Des chercheurs de l’Institut des Neurosciences de Grenoble et de l'Irig s’intéressent à MAP6, une protéine neuronale découverte pour sa capacité à stabiliser les microtubules. Des souris déficientes en MAP6 souffrent de troubles sévères proches de ceux observés chez les patients atteints de schizophrénie, ce qui est dû, au moins en partie, à une altération de la stabilité des microtubules. Dans ce contexte, les chercheurs ont identifié de nouvelles propriétés de MAP6. Ils ont découvert que cette protéine se localise dans la lumière[1] des microtubules, identifiant ainsi le premier composant localisé à l’intérieur des microtubules neuronaux. Cette localisation de MAP6 induit la croissance des microtubules sous forme d’hélice, une structure très particulière jamais observée auparavant. Les microtubules en hélices générés par MAP6 ont une largeur équivalente à celle des axones ; ils pourraient donc définir le diamètre des axones et/ou conférer aux axones une résistance physique face aux forces de compression qu’ils rencontrent dans les tissus du cerveau au cours de leur croissance.

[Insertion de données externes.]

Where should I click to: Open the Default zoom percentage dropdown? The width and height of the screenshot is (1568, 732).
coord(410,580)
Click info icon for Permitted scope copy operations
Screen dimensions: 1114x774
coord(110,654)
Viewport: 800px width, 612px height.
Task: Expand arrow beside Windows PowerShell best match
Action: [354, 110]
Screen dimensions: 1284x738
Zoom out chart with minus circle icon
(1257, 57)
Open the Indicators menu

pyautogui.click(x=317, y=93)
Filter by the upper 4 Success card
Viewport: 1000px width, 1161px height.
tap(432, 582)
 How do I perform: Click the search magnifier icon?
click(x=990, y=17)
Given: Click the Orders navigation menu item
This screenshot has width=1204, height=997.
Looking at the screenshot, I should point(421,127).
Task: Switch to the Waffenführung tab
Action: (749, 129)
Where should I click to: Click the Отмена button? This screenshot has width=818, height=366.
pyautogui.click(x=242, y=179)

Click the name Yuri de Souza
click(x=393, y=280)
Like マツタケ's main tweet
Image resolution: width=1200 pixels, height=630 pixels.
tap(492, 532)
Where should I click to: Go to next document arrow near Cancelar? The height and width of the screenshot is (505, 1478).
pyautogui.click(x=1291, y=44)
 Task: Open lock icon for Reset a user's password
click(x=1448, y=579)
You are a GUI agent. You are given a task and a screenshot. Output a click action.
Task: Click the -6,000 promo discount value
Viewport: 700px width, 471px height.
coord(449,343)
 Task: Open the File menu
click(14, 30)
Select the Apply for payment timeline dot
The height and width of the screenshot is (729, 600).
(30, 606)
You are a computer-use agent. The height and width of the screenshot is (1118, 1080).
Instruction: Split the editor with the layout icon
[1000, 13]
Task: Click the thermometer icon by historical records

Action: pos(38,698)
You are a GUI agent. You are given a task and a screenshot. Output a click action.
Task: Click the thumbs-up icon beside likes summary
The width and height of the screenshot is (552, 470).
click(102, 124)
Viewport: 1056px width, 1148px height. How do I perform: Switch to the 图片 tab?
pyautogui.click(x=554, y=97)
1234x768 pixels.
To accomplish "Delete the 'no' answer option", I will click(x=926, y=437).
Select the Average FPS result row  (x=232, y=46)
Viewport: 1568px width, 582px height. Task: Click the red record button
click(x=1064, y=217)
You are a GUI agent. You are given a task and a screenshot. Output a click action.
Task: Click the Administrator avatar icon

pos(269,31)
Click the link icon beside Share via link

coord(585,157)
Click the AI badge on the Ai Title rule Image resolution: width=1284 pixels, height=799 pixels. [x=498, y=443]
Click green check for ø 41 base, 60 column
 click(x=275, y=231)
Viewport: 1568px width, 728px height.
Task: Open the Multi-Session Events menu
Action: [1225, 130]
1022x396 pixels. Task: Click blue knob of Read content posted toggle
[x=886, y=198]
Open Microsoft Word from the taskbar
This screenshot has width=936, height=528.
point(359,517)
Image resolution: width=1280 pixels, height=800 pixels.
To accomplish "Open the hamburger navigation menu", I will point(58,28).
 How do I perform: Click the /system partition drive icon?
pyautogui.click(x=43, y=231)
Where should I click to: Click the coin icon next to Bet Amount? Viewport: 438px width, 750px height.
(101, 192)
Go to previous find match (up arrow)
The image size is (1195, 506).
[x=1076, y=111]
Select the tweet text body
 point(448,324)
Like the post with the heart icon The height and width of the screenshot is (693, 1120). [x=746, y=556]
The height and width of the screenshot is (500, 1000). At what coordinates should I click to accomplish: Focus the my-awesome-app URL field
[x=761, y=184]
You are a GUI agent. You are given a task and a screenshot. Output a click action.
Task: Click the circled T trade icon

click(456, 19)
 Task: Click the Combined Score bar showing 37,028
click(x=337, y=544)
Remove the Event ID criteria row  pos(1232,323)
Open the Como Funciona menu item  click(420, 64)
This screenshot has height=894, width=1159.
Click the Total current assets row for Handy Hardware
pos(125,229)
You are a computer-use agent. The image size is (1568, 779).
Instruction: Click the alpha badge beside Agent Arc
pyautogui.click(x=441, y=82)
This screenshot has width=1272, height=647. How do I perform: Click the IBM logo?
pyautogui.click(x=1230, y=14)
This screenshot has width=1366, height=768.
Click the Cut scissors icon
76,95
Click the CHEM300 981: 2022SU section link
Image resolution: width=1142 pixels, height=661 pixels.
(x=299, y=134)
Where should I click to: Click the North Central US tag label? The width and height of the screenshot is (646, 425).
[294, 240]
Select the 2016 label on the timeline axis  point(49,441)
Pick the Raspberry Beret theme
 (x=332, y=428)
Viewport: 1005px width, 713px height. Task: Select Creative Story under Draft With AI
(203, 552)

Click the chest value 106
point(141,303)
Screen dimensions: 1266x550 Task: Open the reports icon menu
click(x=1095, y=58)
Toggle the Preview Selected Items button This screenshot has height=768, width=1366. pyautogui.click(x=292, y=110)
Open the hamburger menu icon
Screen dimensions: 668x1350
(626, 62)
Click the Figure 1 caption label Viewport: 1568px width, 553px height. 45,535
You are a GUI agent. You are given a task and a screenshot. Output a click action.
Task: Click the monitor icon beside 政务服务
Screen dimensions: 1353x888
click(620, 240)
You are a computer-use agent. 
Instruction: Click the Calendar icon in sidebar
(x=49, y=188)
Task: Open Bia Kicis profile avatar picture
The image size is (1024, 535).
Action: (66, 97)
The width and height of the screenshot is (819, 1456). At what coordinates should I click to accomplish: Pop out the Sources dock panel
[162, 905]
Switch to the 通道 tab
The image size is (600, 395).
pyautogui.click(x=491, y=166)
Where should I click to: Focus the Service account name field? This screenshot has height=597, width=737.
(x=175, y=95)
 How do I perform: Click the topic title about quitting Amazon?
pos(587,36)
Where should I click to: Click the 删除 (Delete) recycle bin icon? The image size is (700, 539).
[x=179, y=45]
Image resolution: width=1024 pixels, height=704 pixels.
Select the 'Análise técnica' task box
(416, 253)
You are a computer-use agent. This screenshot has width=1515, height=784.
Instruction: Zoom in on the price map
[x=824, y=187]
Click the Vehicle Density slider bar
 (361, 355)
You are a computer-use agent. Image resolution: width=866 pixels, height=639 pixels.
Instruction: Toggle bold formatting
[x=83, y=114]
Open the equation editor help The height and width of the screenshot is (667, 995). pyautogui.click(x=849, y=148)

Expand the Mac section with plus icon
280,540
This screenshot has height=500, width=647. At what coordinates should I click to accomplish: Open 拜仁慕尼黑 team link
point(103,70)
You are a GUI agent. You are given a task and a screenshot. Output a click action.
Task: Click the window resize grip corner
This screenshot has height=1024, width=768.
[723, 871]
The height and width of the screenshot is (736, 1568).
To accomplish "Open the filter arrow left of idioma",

Cette découverte pionnière de la première protéine présente dans la lumière des microtubules neuronaux ouvre un tout nouveau champ d’investigation pour comprendre cette face cachée des microtubules. Explorer la vie intérieure des microtubules neuronaux, jusqu’à ce jour inconnue, devrait révéler de nouvelles fonctions de ces bio-polymères.
[1]Lumière: espace occupant l'intérieur d'un organe tubulaire.